Das wäre auch meine Antwort auf Jeremy Rifkin, der irgendwo schreibt, wenn der Westen auf Speiseeis oder Lippenstifte verzichtete, könnten mit dem eingesparten Geld in aller Welt perfekte Schulsysteme eingerichtet werden. Da fragt man sich, warum ausgerechnet auf Lippenstifte? Spielt da nicht ein asketischer Diskurs herein, der mit dem sozialen Anliegen gar nichts zu tun hat? Die Frage, ob sie bereit sind, etwas einzusparen, müssen die Leute schon selbst beantworten. Dann aber kann auch die Entscheidung, w a s eingespart werden soll, ihnen selbst überlassen werden. Sie werden zunächst in allgemeinen Wahlen verbindlich entscheiden, ob der Wertumfang einer einem Lebenszyklus zugeordneten Warengruppe steigen, gleich bleiben oder sinken soll. Anschließend entscheiden sie durch ihre je individuelle Nachfrage, welche Ware, es muss nicht der Lippenstift sein, ihnen weniger wichtig ist oder welche sie billiger wollen. Haben doch die Künstler am Billigen das Schöne demonstriert.
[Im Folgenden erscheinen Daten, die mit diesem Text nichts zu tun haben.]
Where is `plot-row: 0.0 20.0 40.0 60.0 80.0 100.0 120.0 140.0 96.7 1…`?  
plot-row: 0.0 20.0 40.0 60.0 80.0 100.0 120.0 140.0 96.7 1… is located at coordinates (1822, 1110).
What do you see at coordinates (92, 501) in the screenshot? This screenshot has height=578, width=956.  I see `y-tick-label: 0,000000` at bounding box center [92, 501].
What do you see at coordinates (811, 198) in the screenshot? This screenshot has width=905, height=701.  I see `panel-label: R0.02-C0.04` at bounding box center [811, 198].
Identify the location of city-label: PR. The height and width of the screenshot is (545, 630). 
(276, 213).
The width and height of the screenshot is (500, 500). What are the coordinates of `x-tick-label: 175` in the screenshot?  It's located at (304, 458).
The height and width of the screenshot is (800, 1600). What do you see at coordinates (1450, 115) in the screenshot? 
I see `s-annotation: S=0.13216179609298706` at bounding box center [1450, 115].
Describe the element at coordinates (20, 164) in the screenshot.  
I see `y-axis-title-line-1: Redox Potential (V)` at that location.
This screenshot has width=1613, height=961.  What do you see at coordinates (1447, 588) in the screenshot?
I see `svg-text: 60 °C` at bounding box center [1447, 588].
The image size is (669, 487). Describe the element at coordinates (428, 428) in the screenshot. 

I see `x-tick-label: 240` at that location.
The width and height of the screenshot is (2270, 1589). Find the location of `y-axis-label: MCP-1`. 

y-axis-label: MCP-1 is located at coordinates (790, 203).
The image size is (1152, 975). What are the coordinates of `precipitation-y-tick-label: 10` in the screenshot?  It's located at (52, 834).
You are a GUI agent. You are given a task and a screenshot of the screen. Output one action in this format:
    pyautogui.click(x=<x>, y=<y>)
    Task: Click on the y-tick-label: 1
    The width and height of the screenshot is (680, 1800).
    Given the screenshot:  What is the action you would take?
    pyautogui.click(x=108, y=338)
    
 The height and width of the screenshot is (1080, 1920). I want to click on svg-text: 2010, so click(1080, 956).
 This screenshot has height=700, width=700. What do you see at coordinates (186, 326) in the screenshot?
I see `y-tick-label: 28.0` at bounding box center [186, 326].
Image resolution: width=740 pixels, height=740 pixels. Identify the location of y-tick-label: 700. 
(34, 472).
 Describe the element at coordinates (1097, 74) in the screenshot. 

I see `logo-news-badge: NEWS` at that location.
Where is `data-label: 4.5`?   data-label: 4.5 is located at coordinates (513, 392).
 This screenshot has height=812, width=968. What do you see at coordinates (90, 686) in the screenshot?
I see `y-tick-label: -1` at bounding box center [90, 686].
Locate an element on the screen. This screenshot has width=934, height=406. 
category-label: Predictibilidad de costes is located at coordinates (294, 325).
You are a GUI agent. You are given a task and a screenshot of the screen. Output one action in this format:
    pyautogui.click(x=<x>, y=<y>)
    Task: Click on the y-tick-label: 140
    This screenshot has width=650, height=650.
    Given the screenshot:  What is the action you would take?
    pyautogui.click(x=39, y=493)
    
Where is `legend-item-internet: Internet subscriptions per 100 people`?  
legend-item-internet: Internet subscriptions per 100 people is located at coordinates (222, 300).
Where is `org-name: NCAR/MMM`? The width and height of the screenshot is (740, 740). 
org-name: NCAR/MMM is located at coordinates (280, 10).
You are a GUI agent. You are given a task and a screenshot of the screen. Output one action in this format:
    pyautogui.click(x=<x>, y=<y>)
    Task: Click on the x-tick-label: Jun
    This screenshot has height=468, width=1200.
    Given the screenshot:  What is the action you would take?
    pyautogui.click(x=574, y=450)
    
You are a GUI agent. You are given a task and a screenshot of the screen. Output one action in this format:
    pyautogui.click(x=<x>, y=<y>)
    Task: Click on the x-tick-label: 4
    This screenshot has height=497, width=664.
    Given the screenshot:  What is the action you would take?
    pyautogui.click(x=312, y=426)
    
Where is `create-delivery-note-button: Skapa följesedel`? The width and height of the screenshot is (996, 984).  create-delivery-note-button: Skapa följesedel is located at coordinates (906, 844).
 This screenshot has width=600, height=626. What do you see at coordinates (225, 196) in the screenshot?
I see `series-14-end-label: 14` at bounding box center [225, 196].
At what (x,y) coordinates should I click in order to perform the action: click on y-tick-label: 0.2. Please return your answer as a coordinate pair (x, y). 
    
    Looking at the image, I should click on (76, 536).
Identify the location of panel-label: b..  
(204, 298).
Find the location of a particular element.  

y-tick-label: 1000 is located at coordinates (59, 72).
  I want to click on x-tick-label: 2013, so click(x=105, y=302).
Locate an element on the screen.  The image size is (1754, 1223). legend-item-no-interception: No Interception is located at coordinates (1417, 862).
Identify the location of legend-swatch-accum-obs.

Oder umgekehrt: W e i l die Künstler dies getan haben, e n t d e c k e n die Leute das schöne Billige und begreifen, dass ihre „Lebensqualität“ nicht sinkt, sondern vielleicht sogar steigt, wenn sie in der allgemeinen Wahl für die Senkung des Wertumfangs der Warengruppe stimmen.